Is it safe to restart servers for maintenance in tikv cluster?

If I need to perform system maintenance on the underlying servers running a multi node tikv cluster with a lot of data on each node, is it safe to simply shutdown and restart the operating systems for each node (one at a time) and let the tikv cluster self recover? or is it necessary to fully drain and remove each node from the cluster one at a time and add it back after, which could take many days and cause a lot of disk i/o and network load?

I have not tried rolling reboots of cluster nodes for os maintenance for fear of data corruption

Restarting servers for maintenance in a TiKV cluster can be safe if done properly. When performing system maintenance on the underlying servers running a multi-node TiKV cluster, you can follow certain steps to ensure the safety and stability of the cluster:

  1. Before restarting a node, ensure that the other TiKV nodes have enough capacity to handle the data that will be temporarily unavailable during the maintenance.

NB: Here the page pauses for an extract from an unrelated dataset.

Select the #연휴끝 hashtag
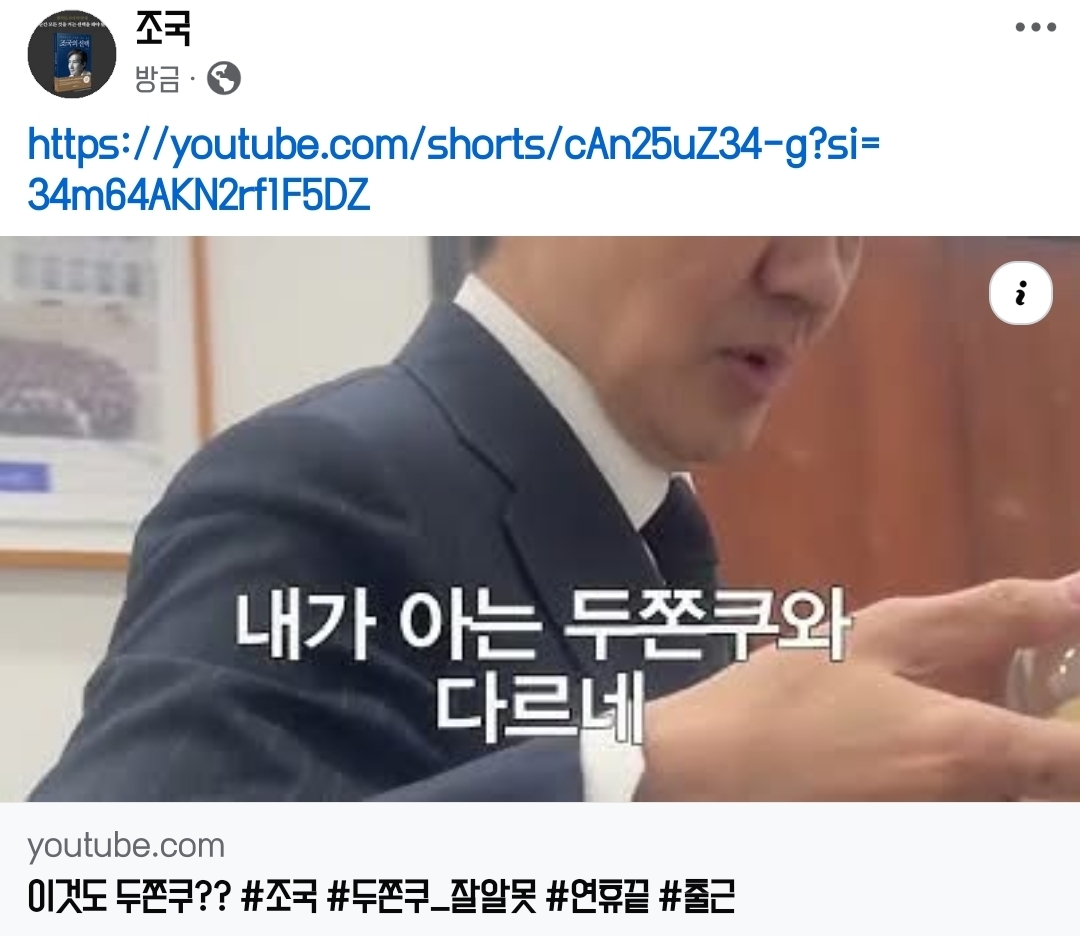The width and height of the screenshot is (1080, 936). [597, 896]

You can check the disk capacity of other nodes and monitor the cluster’s status to ensure smooth operation .

  2. It is recommended to restart the TiKV nodes after restarting the Placement Driver (PD) to ensure proper connectivity. You can use the following command to restart a TiKV node:

    tiup cluster restart <cluster-name> --node tikv:<port>
    

    This will help in maintaining the connectivity and synchronization within the cluster .

  3. Monitoring the cluster during and after the maintenance is crucial. You can use TiDB Grafana to monitor various metrics such as the creation and completion of tasks related to data migration. This will help you ensure that the cluster is functioning properly post-restart .

  4. If you encounter any issues during or after the restart, such as slow write performance, you can troubleshoot by checking system logs, evicting leader schedulers, or even stopping the TiKV process on problematic nodes temporarily. This can help in identifying and resolving any underlying issues causing performance degradation .

By following these steps and monitoring the cluster closely, you can safely restart servers for maintenance in a TiKV cluster without risking data corruption. However, it is always recommended to have backups in place before performing any maintenance activities to mitigate any unforeseen issues.